Records for the exercise
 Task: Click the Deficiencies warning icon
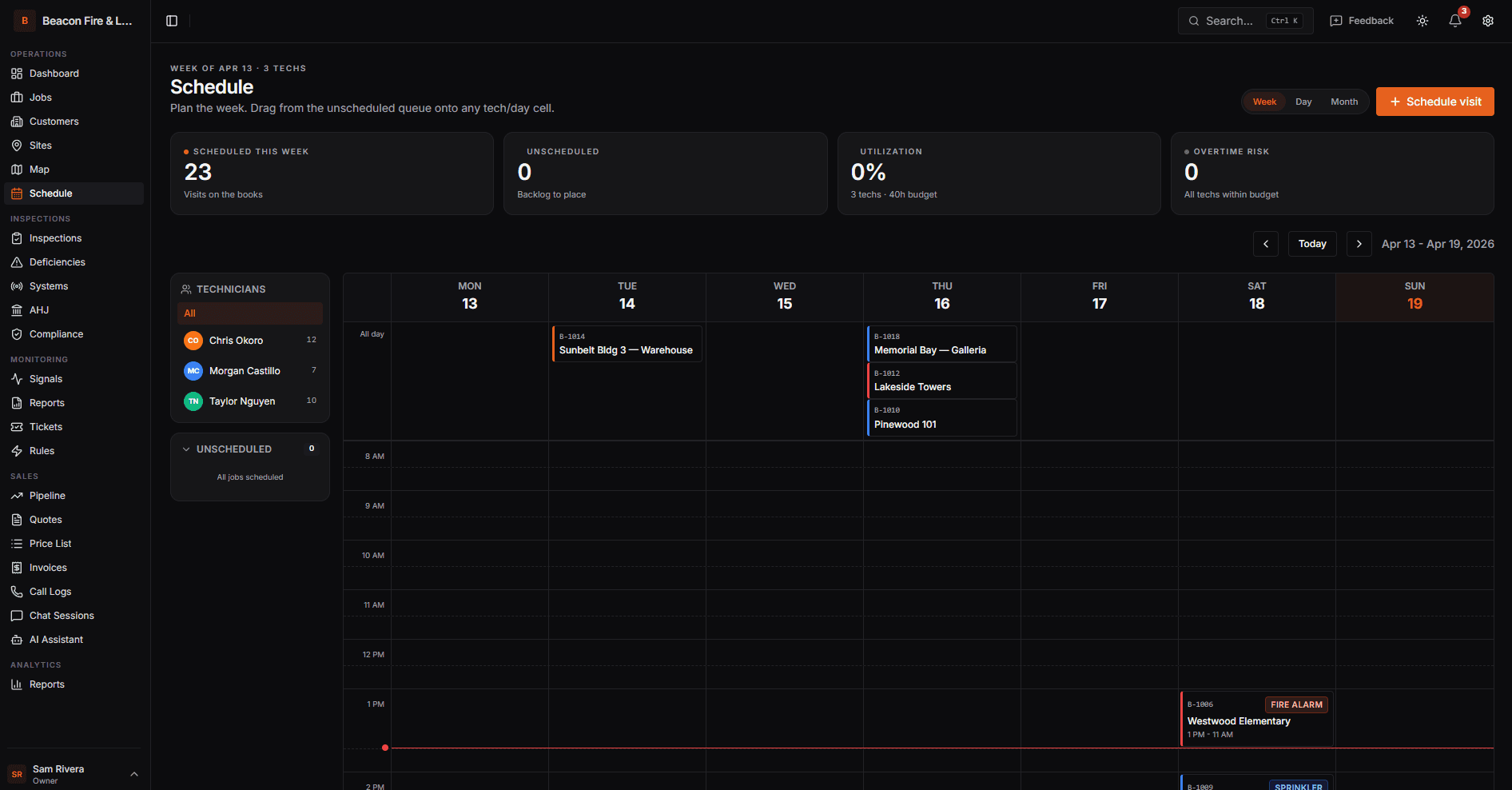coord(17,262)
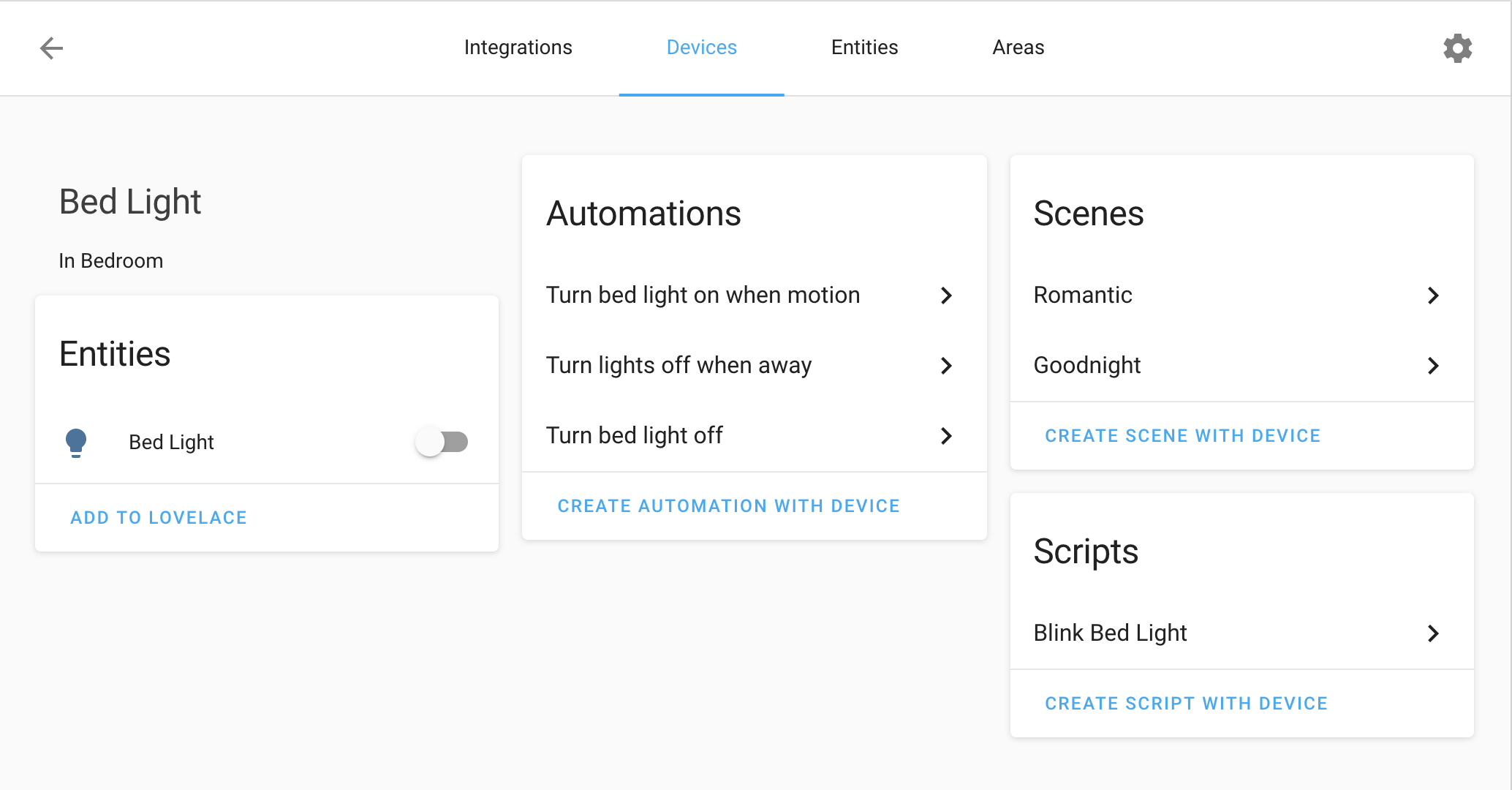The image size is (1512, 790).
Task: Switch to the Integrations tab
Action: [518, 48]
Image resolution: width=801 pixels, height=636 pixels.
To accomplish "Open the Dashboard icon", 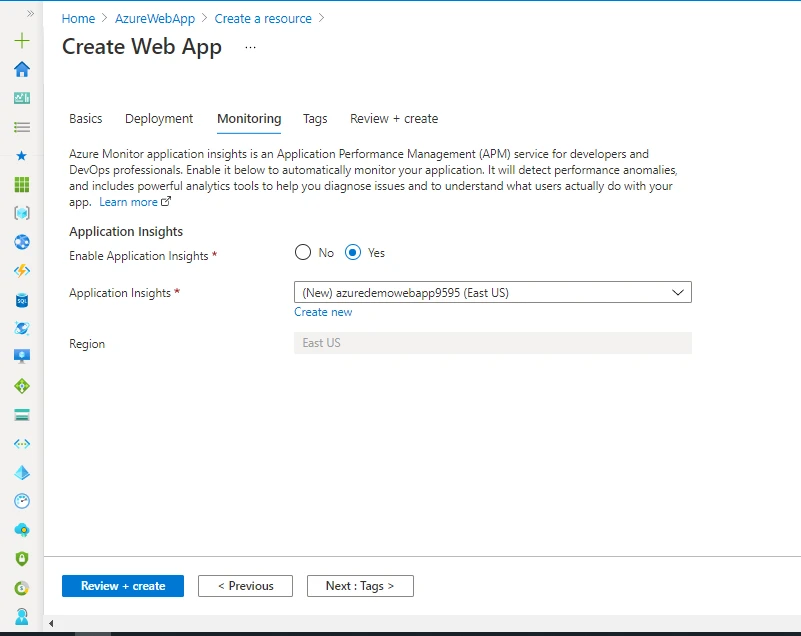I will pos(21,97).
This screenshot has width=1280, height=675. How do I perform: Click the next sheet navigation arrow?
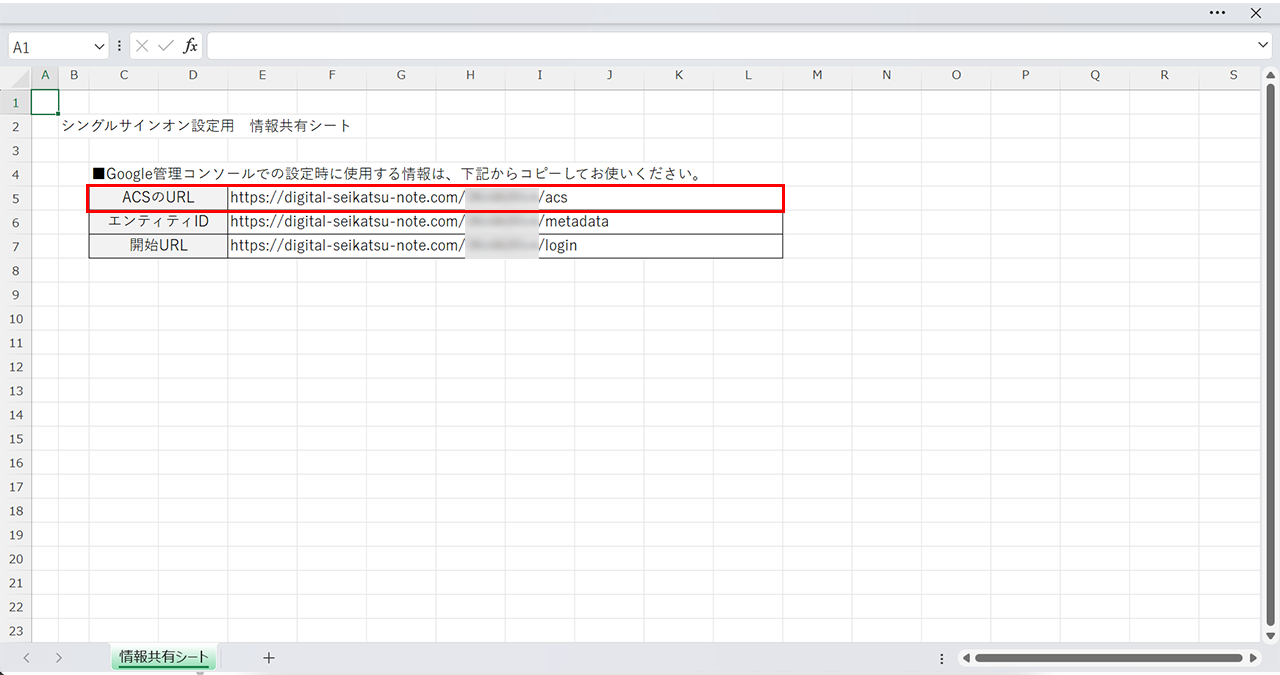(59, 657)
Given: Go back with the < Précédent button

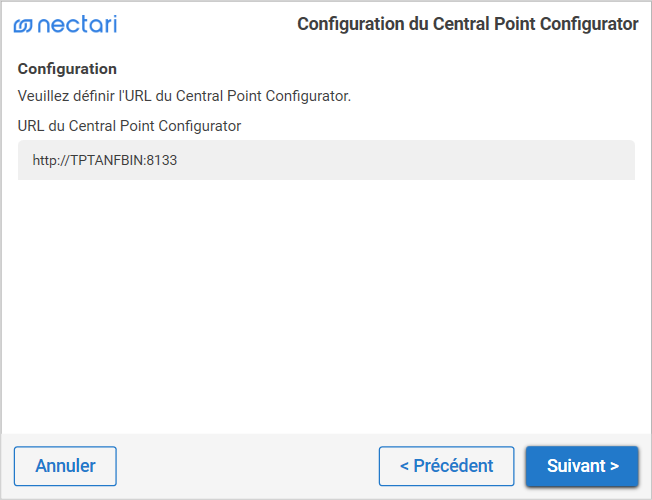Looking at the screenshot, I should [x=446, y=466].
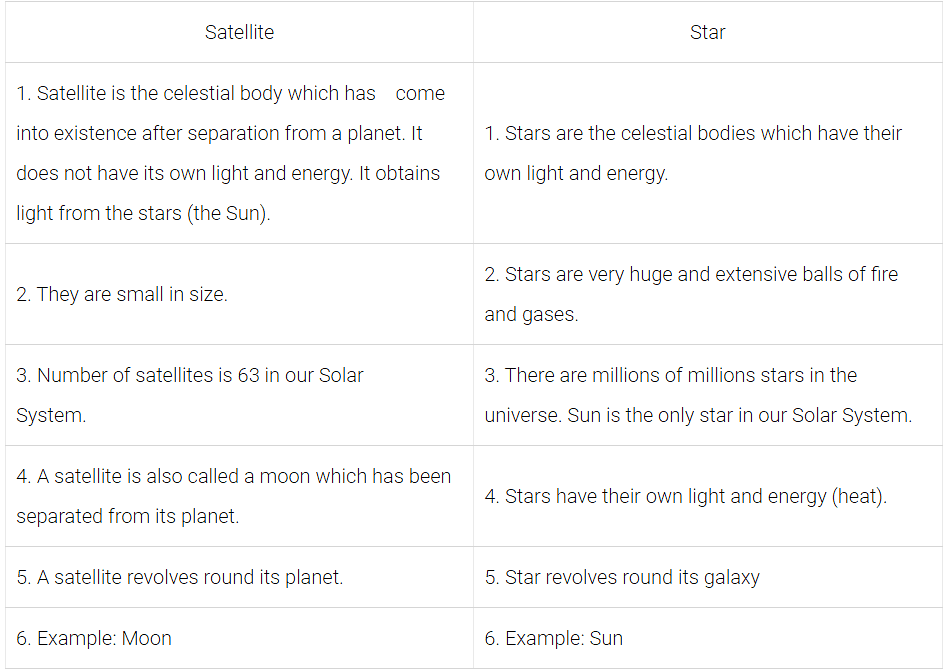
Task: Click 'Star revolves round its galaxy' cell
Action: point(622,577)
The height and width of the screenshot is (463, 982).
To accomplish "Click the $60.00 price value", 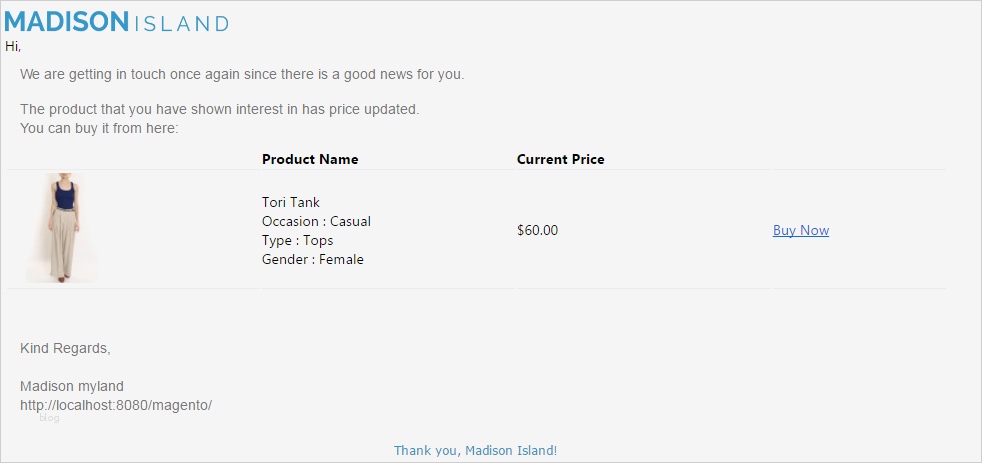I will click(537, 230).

Set problem
Rewrite the records from the line with "This screenshot has" to the line with "Action: point(622,577)", replacing "Go back" with "Return" and leaving everything else unchanged. Reproduce only those lines and omit the pictures from the answer.

Expected output
This screenshot has width=1280, height=675. How do I perform: Click the next sheet navigation arrow?
(59, 657)
Given: Return with the < Précédent button

Looking at the screenshot, I should [x=446, y=466].
Task: Click 'Star revolves round its galaxy' cell
Action: point(622,577)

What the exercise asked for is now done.